Understanding IRS Notice CP09 and the Earned Income Credit

December 02, 2022 by Airam Leon, CTEC
Earned Income Credit

Not all letters from the IRS mean bad news, and the CP09 is one of them. The IRS noticed you did not claim the Earned Income Credit on your Tax Return, and they believe you might qualify for it. Therefore, they are sending the letter so you can double-check and see if you do, in fact, qualify.

So, what is the Earned Income Credit?

The Earned Income Credit (EIC) is a tax credit given to qualifying taxpayers who work and have earned income under certain limitations. This is a refundable credit that can help you lower the amount of taxes you owe, and it can even result in a tax refund!

To qualify for the Earned Income Credit, you must meet the following criteria:


  1. Adjusted Gross Income Limits. These limits vary depending on your filing status and the number of qualifying children you have.
  2. You must have a Valid Social Security Number.
  3. If Married Filing Separately, you must meet the special rules for separated spouses.
  4. You must be a U.S Citizen or Resident Alien all year.
  5. You cannot file Form 2555 to exclude Foreign Earned Income.
  6. Your investment income must be $10,000 or less.

Okay, so that’s a lot of qualifications; how will you know if you qualify?

Within the CP09 notice, the IRS includes an Earned Income Credit Worksheet (Form 15111) on pages 3 through 5 of your notice. This worksheet will guide you through three steps to help determine if you are eligible for the credit. If you qualify for the credit, sign and date Step 4 of the form and mail it to the IRS in the envelope provided, and you can expect a refund check in approximately 6-8 weeks. The amount of the credit is listed on the first page of the notice.

If you do not qualify for the credit, you don’t need to do anything; you can disregard the notice and do not need to inform the IRS.

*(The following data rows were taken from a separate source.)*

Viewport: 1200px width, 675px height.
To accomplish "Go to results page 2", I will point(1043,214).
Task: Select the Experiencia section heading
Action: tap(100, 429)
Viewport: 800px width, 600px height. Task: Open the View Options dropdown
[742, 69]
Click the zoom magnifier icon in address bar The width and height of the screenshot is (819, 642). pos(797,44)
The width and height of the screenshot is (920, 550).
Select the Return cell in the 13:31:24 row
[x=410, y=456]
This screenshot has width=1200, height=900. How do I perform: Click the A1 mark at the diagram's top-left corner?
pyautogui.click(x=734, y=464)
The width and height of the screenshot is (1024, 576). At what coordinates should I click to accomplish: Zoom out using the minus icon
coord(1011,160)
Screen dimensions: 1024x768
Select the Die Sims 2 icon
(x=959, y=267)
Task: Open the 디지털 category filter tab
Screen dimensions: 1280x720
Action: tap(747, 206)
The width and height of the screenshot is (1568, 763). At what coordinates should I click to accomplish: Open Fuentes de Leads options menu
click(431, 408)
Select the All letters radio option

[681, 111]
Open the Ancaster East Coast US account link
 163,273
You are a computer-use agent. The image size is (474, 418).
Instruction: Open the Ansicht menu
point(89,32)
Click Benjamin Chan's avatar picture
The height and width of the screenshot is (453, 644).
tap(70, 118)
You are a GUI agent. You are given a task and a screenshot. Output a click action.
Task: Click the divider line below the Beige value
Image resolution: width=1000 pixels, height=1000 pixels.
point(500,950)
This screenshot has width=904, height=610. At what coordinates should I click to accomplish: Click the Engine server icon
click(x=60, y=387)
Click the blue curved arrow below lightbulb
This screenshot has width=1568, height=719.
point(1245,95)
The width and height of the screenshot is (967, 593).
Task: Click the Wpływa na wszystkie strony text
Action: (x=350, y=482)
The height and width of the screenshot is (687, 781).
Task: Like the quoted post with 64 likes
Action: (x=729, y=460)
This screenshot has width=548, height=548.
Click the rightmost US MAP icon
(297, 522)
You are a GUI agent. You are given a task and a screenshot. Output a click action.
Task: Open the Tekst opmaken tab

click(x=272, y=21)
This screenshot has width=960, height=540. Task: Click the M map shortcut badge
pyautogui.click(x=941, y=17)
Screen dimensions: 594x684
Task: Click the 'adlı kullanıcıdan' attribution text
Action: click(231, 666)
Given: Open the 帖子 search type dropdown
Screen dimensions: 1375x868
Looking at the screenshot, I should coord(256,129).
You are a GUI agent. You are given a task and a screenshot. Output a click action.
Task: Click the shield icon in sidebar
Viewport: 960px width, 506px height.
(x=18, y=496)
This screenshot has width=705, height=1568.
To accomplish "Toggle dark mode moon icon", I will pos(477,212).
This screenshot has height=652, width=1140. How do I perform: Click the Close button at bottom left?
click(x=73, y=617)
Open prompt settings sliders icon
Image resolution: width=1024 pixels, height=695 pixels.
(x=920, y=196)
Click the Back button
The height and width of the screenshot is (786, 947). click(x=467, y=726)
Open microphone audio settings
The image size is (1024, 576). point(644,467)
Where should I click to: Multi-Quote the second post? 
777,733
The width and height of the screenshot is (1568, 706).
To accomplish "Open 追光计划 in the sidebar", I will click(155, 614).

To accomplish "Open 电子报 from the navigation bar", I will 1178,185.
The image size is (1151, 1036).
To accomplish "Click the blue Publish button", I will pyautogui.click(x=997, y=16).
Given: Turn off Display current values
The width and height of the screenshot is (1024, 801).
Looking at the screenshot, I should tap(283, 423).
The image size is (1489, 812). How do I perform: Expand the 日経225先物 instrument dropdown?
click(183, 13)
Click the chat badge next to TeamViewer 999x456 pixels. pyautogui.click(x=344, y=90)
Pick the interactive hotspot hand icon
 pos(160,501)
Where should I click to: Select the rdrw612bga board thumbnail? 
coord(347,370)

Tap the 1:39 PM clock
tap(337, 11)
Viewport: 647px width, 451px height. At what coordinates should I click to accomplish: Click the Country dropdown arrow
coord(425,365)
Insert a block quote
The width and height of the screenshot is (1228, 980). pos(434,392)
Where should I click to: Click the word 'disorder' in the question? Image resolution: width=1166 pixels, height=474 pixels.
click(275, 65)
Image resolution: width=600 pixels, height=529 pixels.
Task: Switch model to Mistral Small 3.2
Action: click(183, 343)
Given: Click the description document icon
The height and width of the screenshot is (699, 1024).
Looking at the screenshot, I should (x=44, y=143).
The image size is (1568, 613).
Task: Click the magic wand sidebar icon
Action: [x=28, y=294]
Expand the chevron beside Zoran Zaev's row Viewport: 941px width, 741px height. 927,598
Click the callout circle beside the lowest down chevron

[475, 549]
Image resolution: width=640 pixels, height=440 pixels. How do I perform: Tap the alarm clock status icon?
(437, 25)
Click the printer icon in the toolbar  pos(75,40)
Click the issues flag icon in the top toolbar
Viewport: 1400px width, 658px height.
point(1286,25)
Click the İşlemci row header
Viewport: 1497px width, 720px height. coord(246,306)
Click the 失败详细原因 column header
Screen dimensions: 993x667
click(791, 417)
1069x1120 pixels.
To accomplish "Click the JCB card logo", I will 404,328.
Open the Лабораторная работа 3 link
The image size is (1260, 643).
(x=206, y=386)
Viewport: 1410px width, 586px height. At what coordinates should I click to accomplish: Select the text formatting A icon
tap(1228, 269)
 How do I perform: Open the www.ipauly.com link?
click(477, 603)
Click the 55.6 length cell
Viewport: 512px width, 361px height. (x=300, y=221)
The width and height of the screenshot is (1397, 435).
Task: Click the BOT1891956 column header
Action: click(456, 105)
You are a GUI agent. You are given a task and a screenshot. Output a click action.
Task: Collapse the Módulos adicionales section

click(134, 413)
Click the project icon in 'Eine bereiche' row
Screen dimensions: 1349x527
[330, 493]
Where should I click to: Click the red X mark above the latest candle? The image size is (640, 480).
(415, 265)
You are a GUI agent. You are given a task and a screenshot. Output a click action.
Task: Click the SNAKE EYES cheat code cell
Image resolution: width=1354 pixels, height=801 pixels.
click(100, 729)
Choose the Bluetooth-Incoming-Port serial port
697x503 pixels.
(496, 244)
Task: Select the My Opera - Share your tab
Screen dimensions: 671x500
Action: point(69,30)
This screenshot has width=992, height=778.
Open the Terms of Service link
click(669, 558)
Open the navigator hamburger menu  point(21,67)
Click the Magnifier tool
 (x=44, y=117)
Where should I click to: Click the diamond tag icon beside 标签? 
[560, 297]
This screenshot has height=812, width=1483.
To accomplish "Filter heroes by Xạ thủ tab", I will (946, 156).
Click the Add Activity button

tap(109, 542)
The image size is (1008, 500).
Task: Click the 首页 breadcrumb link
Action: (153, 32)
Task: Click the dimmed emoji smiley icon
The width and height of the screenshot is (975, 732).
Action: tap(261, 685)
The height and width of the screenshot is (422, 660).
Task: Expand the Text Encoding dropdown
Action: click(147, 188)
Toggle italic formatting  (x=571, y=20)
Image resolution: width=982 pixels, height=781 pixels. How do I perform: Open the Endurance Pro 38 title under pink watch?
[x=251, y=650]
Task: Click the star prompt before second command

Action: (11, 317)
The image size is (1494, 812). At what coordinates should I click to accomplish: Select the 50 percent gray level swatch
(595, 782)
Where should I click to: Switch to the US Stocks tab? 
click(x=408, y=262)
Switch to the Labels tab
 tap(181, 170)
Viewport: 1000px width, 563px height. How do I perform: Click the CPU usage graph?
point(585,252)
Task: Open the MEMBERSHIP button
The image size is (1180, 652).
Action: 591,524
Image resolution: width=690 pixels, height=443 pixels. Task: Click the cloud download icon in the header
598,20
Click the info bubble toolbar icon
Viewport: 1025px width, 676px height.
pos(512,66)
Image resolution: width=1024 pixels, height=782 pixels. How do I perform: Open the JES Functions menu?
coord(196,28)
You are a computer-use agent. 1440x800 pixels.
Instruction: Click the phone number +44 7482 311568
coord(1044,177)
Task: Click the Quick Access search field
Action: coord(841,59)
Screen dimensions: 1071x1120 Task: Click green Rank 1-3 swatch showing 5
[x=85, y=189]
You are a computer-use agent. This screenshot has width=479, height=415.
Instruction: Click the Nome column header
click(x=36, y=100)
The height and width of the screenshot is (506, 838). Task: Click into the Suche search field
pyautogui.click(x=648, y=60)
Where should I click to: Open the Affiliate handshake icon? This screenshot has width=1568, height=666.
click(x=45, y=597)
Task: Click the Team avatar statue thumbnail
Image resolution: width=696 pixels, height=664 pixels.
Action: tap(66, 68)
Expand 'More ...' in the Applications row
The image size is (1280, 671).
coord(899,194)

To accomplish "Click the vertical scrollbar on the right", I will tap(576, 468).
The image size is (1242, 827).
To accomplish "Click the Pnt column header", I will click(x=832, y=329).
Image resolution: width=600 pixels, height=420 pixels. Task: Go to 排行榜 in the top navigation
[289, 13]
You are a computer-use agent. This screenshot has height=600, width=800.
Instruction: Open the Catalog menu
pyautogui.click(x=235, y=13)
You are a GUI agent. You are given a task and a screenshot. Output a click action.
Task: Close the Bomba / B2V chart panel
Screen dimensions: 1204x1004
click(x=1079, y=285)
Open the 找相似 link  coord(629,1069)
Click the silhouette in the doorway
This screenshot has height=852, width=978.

Do I need to have dependents to qualify for the Earned Income Credit?

No. It is important to pay attention to step 3 of Form 15111. This section will go over the four requirements you need to meet if you do not have a qualifying child but might still be eligible for the credits. If you think you may qualify but aren’t sure, it’s worth taking the time to fill out the worksheet and send it to the IRS. If the IRS denies the credit, they will send you a letter explaining why.

On the first page of the notice, the IRS will provide a phone number you can call if you need assistance or have any follow-up questions. This is also the phone number you should call if you qualify for the credit, it has been more than eight weeks since you submitted your Form 15111, and you have not received a refund check.

Getting any unexpected correspondence from the IRS is never pleasant, but it’s important not to disregard it. Taking a little time to read and fill out Form 15111 (CP09) can result in money in your pocket.